A C.D. Howe Institute study examined the revenue impacts of creating an HST that exactly copied the GST and showed that such a plan would increase provincial revenues. However, there are major differences between what the B.C. government has proposed and the GST. Looking at the details of the B.C. plan shows that harmonization may be very close to revenue-neutral.
First, like the PST, the HST would not apply to gasoline or diesel whereas the GST does. By our estimates, the province left approximately $300 to $400 million per year in the pockets of drivers by maintaining this exemption.
Second, the province is providing a more generous exemption on new housing than the federal government. The GST is partly rebated on the value of new homes below $350,000. Homes above that not only have to pay GST on the value above $350,000 but also have to pay back the rebate on the value of the house below this amount. When Ontario announced it was harmonizing, it initially proposed a similarly awkward new housing rebate.
This created a firestorm of opposition from developers, and Ontario went back to the drawing board.
The new Ontario proposal responded to the concerns raised and now includes the same rebate as B.C. is proposing. Homes below $400,000 would receive a rebate compensating for the HST, and — unlike the GST — the rebate would not be recaptured. Based on estimates for Ontario, we expect this more generous rebate to reduce B.C. HST revenues by about $400 to $500 million per year.
Whether these changes make harmonization exactly revenue neutral depends on how fast, and in what sectors, the economy grows.
But these rebates go most of the way in reducing the tax bite of harmonization.

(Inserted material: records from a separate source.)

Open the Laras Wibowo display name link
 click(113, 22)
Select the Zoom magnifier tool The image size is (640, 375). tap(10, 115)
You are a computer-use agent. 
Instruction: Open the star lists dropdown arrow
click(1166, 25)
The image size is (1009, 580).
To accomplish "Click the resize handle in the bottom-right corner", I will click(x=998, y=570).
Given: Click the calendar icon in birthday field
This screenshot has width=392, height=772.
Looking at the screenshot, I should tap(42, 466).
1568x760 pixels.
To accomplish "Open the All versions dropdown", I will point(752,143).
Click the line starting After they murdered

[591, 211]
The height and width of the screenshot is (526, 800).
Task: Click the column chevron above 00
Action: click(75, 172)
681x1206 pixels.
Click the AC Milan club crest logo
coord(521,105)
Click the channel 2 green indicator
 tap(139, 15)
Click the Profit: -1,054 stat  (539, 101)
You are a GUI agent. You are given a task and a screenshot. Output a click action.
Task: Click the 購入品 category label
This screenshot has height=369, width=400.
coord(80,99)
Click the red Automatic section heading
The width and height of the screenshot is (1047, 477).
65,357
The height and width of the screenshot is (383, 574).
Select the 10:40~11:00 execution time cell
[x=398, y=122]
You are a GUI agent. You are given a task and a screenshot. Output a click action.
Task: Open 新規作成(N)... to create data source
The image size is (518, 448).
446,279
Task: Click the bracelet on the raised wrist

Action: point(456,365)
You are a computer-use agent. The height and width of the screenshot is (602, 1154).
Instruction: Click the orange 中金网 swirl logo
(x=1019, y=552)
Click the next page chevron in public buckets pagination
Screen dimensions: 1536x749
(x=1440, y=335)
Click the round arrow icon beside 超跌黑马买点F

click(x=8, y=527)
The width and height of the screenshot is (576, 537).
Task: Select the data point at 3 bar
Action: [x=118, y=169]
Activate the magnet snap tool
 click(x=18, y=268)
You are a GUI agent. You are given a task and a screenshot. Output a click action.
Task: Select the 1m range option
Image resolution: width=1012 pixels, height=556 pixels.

The HST will significantly lower the cost of investing in B.C., making businesses more competitive, nationally and internationally.
Evidence from numerous studies shows that harmonization raises business investment and that PST-type taxes slow down provincial growth.
Sales tax harmonization is crucial for B.C to maintain its economic competitiveness with Ontario and the rest of the world without significantly increasing taxes.
Ben Dachis and Alexandre Laurin are policy analysts at the C.D. Howe Institute.